▶ _Task details_: From the data that follows, copy every line with the string "will".

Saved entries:
=-=-=-=-=
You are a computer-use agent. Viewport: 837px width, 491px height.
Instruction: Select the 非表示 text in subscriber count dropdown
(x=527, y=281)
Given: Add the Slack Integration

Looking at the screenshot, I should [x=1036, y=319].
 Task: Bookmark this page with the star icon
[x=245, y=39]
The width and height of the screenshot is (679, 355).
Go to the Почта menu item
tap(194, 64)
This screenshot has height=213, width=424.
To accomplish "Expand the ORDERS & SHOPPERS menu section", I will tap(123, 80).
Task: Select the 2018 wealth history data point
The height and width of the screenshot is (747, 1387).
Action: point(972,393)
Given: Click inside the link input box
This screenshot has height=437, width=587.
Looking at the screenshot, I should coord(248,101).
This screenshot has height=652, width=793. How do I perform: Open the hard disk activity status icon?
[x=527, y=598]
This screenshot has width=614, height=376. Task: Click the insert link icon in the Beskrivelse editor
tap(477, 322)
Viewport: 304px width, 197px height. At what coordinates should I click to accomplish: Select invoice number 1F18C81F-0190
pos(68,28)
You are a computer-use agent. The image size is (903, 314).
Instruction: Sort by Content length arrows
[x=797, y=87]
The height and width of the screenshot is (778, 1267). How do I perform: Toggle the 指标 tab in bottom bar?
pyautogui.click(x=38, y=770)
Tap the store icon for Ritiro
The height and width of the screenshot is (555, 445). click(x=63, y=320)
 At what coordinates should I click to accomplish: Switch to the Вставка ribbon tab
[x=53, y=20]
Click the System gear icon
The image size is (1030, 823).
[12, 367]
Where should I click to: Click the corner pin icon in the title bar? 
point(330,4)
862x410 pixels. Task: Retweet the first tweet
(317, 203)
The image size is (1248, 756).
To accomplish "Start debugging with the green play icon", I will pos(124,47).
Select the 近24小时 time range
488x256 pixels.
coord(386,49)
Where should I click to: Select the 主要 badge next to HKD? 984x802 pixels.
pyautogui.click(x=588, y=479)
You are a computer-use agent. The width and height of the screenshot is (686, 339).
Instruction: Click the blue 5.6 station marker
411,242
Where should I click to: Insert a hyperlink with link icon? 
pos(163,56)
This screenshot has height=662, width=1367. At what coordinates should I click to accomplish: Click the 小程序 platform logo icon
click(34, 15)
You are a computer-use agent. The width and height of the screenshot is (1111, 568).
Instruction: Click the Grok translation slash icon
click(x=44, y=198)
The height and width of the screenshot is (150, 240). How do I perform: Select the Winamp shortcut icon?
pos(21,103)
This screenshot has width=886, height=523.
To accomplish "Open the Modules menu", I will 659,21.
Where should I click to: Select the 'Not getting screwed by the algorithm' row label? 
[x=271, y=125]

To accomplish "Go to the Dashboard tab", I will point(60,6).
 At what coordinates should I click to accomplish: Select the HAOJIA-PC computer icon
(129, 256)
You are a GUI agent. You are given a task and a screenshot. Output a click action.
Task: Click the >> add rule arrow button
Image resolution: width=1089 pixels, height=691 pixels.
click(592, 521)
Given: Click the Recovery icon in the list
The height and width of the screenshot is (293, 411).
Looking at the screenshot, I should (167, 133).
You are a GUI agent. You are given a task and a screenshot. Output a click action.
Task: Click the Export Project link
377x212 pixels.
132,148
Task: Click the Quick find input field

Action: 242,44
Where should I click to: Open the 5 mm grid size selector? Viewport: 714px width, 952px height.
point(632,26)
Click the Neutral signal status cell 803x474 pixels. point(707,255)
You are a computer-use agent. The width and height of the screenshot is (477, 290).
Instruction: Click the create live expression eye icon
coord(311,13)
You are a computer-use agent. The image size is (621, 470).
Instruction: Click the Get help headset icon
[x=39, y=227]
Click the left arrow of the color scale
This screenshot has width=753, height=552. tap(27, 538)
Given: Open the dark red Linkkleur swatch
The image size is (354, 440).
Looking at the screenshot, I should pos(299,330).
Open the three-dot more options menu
=-=-=-=-=
▶ _Solved problem_:
To accomplish "Expand the ORDERS & SHOPPERS menu section", I will tap(123, 80).
To accomplish "Start debugging with the green play icon", I will pos(124,47).
To accomplish "Open the Modules menu", I will 659,21.
To accomplish "Go to the Dashboard tab", I will point(60,6).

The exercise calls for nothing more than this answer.